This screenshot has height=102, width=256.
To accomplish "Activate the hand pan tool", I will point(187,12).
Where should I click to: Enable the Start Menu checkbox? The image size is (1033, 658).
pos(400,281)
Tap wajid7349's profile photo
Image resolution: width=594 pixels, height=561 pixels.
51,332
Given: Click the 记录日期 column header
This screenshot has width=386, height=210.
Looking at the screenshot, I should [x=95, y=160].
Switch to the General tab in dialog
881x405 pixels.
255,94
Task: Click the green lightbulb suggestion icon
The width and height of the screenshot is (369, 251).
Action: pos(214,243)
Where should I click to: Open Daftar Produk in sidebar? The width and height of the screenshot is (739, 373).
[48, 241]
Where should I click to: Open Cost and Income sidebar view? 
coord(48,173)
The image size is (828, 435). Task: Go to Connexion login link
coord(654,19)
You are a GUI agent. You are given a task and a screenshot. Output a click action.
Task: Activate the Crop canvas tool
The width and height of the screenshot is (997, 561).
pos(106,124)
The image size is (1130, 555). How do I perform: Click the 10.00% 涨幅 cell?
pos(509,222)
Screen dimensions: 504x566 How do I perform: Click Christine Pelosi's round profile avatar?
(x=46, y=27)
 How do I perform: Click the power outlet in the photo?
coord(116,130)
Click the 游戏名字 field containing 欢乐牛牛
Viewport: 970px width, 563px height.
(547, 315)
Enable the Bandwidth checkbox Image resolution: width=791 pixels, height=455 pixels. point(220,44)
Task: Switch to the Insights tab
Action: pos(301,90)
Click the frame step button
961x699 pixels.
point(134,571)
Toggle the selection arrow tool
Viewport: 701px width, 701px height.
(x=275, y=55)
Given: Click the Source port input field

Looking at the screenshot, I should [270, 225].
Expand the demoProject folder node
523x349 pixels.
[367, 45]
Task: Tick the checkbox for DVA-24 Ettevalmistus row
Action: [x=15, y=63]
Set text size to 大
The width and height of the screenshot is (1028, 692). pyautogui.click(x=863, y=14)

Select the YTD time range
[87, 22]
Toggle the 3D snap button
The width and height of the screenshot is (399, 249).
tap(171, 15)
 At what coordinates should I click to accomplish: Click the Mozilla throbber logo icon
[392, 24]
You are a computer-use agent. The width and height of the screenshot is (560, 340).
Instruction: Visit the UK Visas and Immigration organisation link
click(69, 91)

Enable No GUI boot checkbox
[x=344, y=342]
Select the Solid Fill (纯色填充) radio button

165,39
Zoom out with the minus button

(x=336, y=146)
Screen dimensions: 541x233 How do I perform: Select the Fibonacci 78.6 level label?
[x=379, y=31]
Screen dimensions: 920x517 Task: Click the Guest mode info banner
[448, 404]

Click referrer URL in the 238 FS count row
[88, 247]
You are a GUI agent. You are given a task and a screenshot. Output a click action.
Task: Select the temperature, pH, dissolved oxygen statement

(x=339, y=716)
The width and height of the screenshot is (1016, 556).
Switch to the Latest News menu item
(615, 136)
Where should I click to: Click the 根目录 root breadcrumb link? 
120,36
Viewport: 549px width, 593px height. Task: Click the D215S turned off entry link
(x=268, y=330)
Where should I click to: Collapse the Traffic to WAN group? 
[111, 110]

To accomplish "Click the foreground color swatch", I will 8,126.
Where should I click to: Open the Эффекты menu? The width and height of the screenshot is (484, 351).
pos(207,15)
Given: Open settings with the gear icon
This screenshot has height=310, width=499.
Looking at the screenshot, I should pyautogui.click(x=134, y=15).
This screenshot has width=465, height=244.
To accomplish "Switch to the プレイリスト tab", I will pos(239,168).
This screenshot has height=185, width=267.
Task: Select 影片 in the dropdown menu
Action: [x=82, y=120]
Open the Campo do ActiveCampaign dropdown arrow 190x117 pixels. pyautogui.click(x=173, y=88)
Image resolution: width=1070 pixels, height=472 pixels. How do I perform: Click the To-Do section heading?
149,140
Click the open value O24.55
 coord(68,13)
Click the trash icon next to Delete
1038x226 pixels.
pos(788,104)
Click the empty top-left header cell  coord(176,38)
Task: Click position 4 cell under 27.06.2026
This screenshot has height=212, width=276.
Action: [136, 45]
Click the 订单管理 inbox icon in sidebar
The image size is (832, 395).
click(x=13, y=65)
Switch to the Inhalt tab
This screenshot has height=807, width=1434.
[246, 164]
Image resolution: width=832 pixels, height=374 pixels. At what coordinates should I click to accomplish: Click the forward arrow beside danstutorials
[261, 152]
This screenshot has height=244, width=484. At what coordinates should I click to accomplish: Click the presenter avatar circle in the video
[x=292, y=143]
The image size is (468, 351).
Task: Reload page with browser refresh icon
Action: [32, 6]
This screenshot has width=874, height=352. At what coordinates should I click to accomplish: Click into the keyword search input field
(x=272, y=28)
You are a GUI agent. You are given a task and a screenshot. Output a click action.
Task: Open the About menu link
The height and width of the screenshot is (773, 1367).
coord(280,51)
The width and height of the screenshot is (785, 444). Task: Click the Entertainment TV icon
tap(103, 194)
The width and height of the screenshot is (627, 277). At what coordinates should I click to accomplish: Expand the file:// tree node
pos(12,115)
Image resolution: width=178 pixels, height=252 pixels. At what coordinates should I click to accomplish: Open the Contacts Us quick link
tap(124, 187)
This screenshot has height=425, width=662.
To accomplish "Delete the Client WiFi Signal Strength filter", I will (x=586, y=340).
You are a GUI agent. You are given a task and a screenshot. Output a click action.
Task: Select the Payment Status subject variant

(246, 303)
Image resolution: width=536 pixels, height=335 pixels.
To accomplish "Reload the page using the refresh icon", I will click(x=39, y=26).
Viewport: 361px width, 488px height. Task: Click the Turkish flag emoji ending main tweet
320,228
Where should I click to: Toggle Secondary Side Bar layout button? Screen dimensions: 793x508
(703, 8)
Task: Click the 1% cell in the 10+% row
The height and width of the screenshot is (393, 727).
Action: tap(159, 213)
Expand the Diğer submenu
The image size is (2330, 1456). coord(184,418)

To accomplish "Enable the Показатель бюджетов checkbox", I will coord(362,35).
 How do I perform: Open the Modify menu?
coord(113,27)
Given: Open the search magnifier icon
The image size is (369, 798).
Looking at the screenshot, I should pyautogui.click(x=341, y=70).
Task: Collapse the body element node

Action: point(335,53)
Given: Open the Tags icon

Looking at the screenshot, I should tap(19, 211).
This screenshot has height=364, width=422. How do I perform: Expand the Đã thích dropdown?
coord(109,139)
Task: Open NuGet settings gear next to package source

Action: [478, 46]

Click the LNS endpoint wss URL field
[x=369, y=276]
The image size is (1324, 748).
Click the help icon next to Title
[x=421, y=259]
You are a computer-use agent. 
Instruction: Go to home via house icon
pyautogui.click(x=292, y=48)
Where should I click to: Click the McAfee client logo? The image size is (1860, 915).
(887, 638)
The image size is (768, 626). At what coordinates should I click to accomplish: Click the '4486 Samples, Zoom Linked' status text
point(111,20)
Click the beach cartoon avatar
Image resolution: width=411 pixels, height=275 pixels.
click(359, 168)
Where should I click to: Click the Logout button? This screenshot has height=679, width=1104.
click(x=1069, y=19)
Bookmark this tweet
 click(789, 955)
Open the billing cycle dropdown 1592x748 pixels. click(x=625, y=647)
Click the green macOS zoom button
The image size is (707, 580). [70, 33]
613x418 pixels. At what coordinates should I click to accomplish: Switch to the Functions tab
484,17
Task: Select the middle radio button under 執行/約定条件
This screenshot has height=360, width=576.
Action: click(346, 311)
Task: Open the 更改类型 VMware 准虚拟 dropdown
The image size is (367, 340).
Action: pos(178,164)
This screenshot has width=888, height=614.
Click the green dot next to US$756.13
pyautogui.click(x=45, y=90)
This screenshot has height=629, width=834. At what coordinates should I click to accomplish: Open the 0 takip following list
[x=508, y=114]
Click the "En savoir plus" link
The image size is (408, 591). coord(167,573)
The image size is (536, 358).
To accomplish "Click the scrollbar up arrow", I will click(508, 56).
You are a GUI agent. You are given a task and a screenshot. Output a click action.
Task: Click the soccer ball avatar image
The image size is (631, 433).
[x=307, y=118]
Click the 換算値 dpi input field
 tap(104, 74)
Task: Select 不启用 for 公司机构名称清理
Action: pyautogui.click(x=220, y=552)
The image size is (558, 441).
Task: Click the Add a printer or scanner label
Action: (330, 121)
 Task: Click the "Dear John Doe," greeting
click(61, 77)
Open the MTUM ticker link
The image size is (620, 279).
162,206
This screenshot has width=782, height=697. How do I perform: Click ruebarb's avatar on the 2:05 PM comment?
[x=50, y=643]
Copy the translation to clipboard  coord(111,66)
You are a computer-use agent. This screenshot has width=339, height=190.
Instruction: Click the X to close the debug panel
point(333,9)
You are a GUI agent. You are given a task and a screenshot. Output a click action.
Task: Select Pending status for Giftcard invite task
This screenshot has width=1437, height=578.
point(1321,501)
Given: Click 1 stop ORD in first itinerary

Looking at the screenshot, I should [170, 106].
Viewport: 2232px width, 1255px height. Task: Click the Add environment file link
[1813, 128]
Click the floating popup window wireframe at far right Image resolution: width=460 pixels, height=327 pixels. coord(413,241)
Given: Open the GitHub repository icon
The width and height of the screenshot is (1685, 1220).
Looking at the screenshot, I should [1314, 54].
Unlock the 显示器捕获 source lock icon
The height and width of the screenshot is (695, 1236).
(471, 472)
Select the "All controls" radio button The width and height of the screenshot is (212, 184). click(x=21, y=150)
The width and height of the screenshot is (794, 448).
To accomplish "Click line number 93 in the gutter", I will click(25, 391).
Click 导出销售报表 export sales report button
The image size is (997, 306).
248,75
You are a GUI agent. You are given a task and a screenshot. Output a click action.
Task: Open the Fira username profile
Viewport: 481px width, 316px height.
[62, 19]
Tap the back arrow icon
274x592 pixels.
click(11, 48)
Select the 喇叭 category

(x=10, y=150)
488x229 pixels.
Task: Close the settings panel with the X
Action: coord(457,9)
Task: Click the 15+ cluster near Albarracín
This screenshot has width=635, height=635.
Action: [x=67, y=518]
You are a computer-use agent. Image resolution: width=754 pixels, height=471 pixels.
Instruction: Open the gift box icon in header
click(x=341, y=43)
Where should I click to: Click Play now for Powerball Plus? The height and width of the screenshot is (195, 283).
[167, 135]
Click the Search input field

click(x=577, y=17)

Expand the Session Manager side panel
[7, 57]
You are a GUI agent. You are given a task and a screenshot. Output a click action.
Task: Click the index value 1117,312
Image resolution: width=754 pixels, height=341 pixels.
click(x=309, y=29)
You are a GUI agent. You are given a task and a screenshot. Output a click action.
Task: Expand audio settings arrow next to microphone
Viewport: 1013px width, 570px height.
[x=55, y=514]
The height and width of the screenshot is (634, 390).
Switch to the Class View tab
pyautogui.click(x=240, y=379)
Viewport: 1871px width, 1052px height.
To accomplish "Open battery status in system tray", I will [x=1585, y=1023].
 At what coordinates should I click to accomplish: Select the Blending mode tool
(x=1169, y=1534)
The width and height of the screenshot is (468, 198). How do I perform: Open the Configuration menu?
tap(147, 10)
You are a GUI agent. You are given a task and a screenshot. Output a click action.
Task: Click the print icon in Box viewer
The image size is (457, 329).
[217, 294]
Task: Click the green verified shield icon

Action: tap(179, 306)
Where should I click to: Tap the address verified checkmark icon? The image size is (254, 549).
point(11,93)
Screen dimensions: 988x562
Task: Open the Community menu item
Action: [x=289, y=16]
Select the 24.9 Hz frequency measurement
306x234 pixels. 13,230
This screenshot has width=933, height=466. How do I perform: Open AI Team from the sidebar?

▸ **REQUIREMENTS**: Please rewrite the entries from the line containing "Expand the Session Manager side panel" through the line containing "click(x=309, y=29)" as a numbered list, leaving out any blank lines.

▸ **EXERCISE OUTPUT**:
1. Expand the Session Manager side panel
2. [7, 57]
3. You are a GUI agent. You are given a task and a screenshot. Output a click action.
4. Task: Click the index value 1117,312
5. Image resolution: width=754 pixels, height=341 pixels.
6. click(x=309, y=29)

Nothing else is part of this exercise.